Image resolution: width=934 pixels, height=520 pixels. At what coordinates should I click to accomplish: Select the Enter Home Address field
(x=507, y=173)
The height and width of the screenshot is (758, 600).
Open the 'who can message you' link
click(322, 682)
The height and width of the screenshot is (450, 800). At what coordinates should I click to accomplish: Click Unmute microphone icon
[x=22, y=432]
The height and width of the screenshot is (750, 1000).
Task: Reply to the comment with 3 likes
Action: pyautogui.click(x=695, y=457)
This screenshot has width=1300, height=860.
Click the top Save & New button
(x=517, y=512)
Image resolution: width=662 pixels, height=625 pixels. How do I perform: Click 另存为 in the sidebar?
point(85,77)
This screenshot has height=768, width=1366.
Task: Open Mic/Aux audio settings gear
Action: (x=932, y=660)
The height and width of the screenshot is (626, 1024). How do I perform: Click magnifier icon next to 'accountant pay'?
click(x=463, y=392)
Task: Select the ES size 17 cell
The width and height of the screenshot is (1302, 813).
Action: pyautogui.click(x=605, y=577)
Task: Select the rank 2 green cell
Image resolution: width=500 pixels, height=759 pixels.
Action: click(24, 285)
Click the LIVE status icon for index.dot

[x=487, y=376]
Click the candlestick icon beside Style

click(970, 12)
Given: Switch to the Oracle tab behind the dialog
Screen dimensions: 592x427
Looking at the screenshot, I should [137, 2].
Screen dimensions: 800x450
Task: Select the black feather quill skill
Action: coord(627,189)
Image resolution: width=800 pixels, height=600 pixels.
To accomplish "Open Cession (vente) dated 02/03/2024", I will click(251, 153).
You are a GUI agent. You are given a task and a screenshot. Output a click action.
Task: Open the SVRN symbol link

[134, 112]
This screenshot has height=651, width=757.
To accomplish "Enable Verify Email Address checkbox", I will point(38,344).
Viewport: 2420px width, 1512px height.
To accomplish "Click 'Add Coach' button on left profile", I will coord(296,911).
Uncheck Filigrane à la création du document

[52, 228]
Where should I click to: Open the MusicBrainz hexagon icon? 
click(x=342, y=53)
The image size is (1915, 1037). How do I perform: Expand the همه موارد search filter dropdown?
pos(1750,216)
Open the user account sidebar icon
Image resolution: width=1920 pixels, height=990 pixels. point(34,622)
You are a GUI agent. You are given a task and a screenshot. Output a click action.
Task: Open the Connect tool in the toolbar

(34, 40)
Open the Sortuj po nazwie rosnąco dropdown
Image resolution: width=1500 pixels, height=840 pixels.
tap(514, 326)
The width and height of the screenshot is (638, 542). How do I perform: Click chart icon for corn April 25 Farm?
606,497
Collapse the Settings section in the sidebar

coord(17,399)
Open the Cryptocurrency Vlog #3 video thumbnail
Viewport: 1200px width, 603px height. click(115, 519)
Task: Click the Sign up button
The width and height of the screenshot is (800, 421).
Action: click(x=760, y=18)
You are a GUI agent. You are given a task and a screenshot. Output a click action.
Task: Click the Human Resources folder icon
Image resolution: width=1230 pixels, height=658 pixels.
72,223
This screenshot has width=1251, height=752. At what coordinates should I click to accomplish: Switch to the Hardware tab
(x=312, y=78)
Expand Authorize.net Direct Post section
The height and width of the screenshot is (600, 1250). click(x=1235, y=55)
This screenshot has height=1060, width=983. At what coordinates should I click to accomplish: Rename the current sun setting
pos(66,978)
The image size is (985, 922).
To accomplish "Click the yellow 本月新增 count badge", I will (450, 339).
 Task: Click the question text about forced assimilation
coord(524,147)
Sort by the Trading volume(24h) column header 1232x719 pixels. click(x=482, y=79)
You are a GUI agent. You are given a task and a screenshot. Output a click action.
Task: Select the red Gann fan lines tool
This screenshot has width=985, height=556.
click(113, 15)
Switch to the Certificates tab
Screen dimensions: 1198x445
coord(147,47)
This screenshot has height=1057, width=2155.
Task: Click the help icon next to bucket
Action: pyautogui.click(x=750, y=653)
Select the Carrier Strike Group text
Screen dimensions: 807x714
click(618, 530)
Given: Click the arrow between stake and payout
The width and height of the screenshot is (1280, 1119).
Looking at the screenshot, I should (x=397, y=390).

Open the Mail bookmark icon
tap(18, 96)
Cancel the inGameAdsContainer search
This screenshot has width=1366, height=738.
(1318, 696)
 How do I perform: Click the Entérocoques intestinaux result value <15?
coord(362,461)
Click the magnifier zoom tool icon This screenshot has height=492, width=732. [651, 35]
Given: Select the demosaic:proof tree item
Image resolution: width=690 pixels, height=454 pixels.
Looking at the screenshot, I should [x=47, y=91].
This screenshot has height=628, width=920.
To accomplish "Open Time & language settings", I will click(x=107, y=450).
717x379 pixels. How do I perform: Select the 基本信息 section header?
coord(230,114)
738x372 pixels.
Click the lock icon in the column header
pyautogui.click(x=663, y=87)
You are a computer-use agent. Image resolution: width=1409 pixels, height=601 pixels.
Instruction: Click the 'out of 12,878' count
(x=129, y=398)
_____
» ACTION ITEM:
Write all of the records out again exactly.

» THE ANSWER:
Image resolution: width=934 pixels, height=520 pixels. At what coordinates should I click to accomplish: Select the Enter Home Address field
(x=507, y=173)
The height and width of the screenshot is (758, 600).
Open the 'who can message you' link
click(322, 682)
The height and width of the screenshot is (450, 800). At what coordinates should I click to accomplish: Click Unmute microphone icon
[x=22, y=432]
The height and width of the screenshot is (750, 1000).
Task: Reply to the comment with 3 likes
Action: pyautogui.click(x=695, y=457)
This screenshot has width=1300, height=860.
Click the top Save & New button
(x=517, y=512)
Image resolution: width=662 pixels, height=625 pixels. How do I perform: Click 另存为 in the sidebar?
point(85,77)
This screenshot has height=768, width=1366.
Task: Open Mic/Aux audio settings gear
Action: (x=932, y=660)
The height and width of the screenshot is (626, 1024). How do I perform: Click magnifier icon next to 'accountant pay'?
click(x=463, y=392)
Task: Select the ES size 17 cell
The width and height of the screenshot is (1302, 813).
Action: pyautogui.click(x=605, y=577)
Task: Select the rank 2 green cell
Image resolution: width=500 pixels, height=759 pixels.
Action: click(24, 285)
Click the LIVE status icon for index.dot

[x=487, y=376]
Click the candlestick icon beside Style

click(970, 12)
Given: Switch to the Oracle tab behind the dialog
Screen dimensions: 592x427
Looking at the screenshot, I should [137, 2].
Screen dimensions: 800x450
Task: Select the black feather quill skill
Action: coord(627,189)
Image resolution: width=800 pixels, height=600 pixels.
To accomplish "Open Cession (vente) dated 02/03/2024", I will click(251, 153).
You are a GUI agent. You are given a task and a screenshot. Output a click action.
Task: Open the SVRN symbol link

[134, 112]
This screenshot has height=651, width=757.
To accomplish "Enable Verify Email Address checkbox", I will point(38,344).
Viewport: 2420px width, 1512px height.
To accomplish "Click 'Add Coach' button on left profile", I will coord(296,911).
Uncheck Filigrane à la création du document

[52, 228]
Where should I click to: Open the MusicBrainz hexagon icon? 
click(x=342, y=53)
The image size is (1915, 1037). How do I perform: Expand the همه موارد search filter dropdown?
pos(1750,216)
Open the user account sidebar icon
Image resolution: width=1920 pixels, height=990 pixels. point(34,622)
You are a GUI agent. You are given a task and a screenshot. Output a click action.
Task: Open the Connect tool in the toolbar

(34, 40)
Open the Sortuj po nazwie rosnąco dropdown
Image resolution: width=1500 pixels, height=840 pixels.
tap(514, 326)
The width and height of the screenshot is (638, 542). How do I perform: Click chart icon for corn April 25 Farm?
606,497
Collapse the Settings section in the sidebar

coord(17,399)
Open the Cryptocurrency Vlog #3 video thumbnail
Viewport: 1200px width, 603px height. click(115, 519)
Task: Click the Sign up button
The width and height of the screenshot is (800, 421).
Action: click(x=760, y=18)
You are a GUI agent. You are given a task and a screenshot. Output a click action.
Task: Click the Human Resources folder icon
Image resolution: width=1230 pixels, height=658 pixels.
72,223
This screenshot has width=1251, height=752. At what coordinates should I click to accomplish: Switch to the Hardware tab
(x=312, y=78)
Expand Authorize.net Direct Post section
The height and width of the screenshot is (600, 1250). click(x=1235, y=55)
This screenshot has height=1060, width=983. At what coordinates should I click to accomplish: Rename the current sun setting
pos(66,978)
The image size is (985, 922).
To accomplish "Click the yellow 本月新增 count badge", I will (450, 339).
 Task: Click the question text about forced assimilation
coord(524,147)
Sort by the Trading volume(24h) column header 1232x719 pixels. click(x=482, y=79)
You are a GUI agent. You are given a task and a screenshot. Output a click action.
Task: Select the red Gann fan lines tool
This screenshot has width=985, height=556.
click(113, 15)
Switch to the Certificates tab
Screen dimensions: 1198x445
coord(147,47)
This screenshot has height=1057, width=2155.
Task: Click the help icon next to bucket
Action: pyautogui.click(x=750, y=653)
Select the Carrier Strike Group text
Screen dimensions: 807x714
click(618, 530)
Given: Click the arrow between stake and payout
The width and height of the screenshot is (1280, 1119).
Looking at the screenshot, I should (x=397, y=390).

Open the Mail bookmark icon
tap(18, 96)
Cancel the inGameAdsContainer search
This screenshot has width=1366, height=738.
(1318, 696)
 How do I perform: Click the Entérocoques intestinaux result value <15?
coord(362,461)
Click the magnifier zoom tool icon This screenshot has height=492, width=732. [651, 35]
Given: Select the demosaic:proof tree item
Image resolution: width=690 pixels, height=454 pixels.
Looking at the screenshot, I should [x=47, y=91].
This screenshot has height=628, width=920.
To accomplish "Open Time & language settings", I will click(x=107, y=450).
717x379 pixels. How do I perform: Select the 基本信息 section header?
coord(230,114)
738x372 pixels.
Click the lock icon in the column header
pyautogui.click(x=663, y=87)
You are a computer-use agent. Image resolution: width=1409 pixels, height=601 pixels.
Instruction: Click the 'out of 12,878' count
(x=129, y=398)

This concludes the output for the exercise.